__Exercise brief__: Transcribe exactly each line of the entries, from the opening line to the line with "Enable Zoom resolved", with both of those lines included.
[Opening Source material section]
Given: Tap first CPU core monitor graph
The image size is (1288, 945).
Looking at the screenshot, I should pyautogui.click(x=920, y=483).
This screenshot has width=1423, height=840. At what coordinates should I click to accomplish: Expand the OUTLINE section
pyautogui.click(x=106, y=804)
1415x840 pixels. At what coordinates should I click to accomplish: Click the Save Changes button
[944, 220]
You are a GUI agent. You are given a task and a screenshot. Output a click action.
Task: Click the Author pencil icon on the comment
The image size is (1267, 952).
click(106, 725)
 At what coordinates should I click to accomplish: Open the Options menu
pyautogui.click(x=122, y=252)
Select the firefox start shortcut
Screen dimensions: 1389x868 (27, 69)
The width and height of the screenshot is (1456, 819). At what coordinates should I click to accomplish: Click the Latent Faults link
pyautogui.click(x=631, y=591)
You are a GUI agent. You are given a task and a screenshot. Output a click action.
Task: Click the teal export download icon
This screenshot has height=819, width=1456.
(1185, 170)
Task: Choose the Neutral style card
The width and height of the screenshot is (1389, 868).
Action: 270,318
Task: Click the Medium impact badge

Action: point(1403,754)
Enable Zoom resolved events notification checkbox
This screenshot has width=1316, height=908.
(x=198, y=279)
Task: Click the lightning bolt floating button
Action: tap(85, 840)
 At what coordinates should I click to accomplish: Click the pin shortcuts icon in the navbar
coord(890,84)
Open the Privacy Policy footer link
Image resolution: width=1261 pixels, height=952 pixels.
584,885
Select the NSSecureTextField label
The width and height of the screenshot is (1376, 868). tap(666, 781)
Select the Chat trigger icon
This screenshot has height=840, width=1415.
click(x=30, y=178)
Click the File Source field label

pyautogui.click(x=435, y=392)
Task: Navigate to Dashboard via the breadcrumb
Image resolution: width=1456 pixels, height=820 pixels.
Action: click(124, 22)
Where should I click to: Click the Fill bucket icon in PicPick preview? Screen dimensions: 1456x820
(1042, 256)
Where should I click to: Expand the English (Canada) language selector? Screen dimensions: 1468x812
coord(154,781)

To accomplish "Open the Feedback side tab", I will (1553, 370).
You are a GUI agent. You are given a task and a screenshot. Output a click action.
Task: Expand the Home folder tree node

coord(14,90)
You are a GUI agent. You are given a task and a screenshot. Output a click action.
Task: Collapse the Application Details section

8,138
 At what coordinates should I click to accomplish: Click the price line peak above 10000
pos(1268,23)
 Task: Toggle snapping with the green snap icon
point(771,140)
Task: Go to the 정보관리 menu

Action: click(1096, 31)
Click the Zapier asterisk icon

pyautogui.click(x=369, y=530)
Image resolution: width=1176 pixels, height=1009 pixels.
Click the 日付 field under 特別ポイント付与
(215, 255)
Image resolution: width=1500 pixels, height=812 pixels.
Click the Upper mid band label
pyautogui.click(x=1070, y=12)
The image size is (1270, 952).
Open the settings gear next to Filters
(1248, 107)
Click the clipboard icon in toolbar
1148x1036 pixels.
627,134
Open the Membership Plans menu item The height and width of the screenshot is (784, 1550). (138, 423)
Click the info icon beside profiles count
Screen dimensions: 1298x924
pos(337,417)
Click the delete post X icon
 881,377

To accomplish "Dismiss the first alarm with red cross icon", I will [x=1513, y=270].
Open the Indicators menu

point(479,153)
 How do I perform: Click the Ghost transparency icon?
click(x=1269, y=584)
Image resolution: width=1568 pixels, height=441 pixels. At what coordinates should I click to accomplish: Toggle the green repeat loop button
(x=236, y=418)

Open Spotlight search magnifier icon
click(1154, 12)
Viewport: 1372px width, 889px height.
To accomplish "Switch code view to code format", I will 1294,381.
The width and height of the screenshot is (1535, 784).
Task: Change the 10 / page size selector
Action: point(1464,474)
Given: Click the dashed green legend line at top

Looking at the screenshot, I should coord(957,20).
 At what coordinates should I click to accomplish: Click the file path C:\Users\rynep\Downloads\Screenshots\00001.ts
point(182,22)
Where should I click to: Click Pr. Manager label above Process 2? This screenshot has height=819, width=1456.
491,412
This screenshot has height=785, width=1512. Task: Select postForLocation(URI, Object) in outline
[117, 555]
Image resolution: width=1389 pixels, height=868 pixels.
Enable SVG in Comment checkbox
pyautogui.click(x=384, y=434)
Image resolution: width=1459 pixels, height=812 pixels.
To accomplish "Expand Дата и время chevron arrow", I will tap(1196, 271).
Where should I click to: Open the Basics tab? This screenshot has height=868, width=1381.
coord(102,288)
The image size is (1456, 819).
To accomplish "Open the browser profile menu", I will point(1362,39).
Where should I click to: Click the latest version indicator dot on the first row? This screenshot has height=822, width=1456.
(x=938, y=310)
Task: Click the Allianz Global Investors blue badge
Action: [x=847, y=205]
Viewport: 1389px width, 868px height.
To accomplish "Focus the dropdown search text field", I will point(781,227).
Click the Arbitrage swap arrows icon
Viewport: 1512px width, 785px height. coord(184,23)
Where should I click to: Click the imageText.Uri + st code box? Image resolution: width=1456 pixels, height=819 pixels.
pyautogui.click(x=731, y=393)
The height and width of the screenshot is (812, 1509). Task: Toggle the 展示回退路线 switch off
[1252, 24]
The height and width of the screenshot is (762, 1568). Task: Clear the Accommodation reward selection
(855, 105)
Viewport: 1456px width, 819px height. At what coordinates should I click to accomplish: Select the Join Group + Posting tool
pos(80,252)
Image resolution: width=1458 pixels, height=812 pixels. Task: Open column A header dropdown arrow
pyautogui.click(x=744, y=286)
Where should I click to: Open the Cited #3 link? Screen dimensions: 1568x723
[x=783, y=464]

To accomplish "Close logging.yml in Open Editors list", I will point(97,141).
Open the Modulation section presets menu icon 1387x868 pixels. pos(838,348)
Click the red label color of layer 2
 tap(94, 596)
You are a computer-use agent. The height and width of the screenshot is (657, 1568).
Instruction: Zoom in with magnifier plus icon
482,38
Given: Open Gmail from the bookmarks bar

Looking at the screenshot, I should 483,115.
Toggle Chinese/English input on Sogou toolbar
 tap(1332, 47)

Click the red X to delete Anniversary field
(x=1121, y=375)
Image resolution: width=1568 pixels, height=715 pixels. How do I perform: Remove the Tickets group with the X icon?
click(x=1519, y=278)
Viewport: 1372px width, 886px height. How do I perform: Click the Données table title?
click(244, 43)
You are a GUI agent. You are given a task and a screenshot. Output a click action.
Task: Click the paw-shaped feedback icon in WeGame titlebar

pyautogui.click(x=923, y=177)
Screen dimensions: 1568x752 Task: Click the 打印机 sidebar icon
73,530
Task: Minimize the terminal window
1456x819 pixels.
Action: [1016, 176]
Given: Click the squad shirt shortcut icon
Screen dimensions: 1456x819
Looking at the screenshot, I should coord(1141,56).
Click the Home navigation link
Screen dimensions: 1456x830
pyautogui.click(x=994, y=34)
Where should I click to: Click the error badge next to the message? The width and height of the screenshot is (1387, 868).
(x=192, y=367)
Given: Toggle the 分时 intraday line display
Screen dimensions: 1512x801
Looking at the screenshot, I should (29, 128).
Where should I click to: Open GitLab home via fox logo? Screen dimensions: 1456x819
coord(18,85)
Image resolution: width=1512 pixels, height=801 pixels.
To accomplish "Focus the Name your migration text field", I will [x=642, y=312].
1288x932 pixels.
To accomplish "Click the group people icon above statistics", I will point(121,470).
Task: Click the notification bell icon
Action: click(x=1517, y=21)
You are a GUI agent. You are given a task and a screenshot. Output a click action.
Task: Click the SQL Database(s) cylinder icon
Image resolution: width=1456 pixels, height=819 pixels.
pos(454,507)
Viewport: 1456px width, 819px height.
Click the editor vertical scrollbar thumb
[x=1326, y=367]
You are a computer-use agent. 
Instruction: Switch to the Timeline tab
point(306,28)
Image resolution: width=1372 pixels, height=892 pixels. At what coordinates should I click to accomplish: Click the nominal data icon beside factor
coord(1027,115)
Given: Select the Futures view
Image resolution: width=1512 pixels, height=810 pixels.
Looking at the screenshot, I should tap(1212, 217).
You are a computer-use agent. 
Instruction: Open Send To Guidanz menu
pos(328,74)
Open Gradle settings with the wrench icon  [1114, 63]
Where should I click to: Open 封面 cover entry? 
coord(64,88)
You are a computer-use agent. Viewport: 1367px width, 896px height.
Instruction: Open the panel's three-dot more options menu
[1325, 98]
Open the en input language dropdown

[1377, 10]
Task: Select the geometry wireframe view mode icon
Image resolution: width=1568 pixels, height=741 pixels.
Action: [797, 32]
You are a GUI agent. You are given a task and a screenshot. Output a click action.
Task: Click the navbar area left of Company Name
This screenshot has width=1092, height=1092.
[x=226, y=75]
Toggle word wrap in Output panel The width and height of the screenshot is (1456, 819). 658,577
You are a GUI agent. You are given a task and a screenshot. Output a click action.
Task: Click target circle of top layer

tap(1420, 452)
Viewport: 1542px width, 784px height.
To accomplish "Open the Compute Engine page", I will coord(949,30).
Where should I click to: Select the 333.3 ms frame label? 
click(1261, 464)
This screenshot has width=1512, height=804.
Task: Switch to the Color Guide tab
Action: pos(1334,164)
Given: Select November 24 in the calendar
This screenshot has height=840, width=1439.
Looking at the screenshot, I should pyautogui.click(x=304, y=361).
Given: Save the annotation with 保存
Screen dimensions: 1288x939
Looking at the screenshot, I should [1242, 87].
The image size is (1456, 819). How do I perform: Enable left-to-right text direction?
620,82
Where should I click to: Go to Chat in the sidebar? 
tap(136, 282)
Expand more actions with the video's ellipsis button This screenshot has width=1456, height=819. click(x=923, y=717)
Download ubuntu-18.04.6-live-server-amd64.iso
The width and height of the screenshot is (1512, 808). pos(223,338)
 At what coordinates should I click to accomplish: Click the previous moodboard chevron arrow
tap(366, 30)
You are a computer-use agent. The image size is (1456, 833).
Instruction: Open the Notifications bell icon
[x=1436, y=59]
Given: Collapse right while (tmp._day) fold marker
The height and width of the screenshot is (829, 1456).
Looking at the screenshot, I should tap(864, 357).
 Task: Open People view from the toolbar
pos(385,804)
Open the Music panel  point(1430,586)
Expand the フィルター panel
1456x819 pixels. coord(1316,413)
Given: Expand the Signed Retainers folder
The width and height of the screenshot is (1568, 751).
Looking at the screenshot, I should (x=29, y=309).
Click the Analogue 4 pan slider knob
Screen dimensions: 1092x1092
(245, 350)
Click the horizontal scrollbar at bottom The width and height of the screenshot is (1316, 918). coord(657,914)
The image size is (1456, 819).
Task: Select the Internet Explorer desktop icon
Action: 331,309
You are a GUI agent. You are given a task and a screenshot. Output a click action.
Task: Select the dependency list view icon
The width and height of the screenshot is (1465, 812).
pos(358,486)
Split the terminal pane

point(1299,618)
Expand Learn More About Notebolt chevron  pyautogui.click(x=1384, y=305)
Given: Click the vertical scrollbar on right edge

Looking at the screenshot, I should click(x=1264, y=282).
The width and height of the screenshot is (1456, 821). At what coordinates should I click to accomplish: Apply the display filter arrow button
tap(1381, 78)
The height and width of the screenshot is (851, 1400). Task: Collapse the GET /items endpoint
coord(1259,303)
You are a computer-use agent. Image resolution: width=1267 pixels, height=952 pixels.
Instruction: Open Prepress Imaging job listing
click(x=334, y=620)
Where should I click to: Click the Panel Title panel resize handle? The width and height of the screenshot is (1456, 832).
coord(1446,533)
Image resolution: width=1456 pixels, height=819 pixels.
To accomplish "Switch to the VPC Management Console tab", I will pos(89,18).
[Closing Source material section]
__Your solution__:
Given: Tap first CPU core monitor graph
The image size is (1288, 945).
Looking at the screenshot, I should pyautogui.click(x=920, y=483).
This screenshot has width=1423, height=840. At what coordinates should I click to accomplish: Expand the OUTLINE section
pyautogui.click(x=106, y=804)
1415x840 pixels. At what coordinates should I click to accomplish: Click the Save Changes button
[944, 220]
You are a GUI agent. You are given a task and a screenshot. Output a click action.
Task: Click the Author pencil icon on the comment
The image size is (1267, 952).
click(106, 725)
 At what coordinates should I click to accomplish: Open the Options menu
pyautogui.click(x=122, y=252)
Select the firefox start shortcut
Screen dimensions: 1389x868 (27, 69)
The width and height of the screenshot is (1456, 819). At what coordinates should I click to accomplish: Click the Latent Faults link
pyautogui.click(x=631, y=591)
You are a GUI agent. You are given a task and a screenshot. Output a click action.
Task: Click the teal export download icon
This screenshot has height=819, width=1456.
(1185, 170)
Task: Choose the Neutral style card
The width and height of the screenshot is (1389, 868).
Action: 270,318
Task: Click the Medium impact badge

Action: point(1403,754)
Enable Zoom resolved events notification checkbox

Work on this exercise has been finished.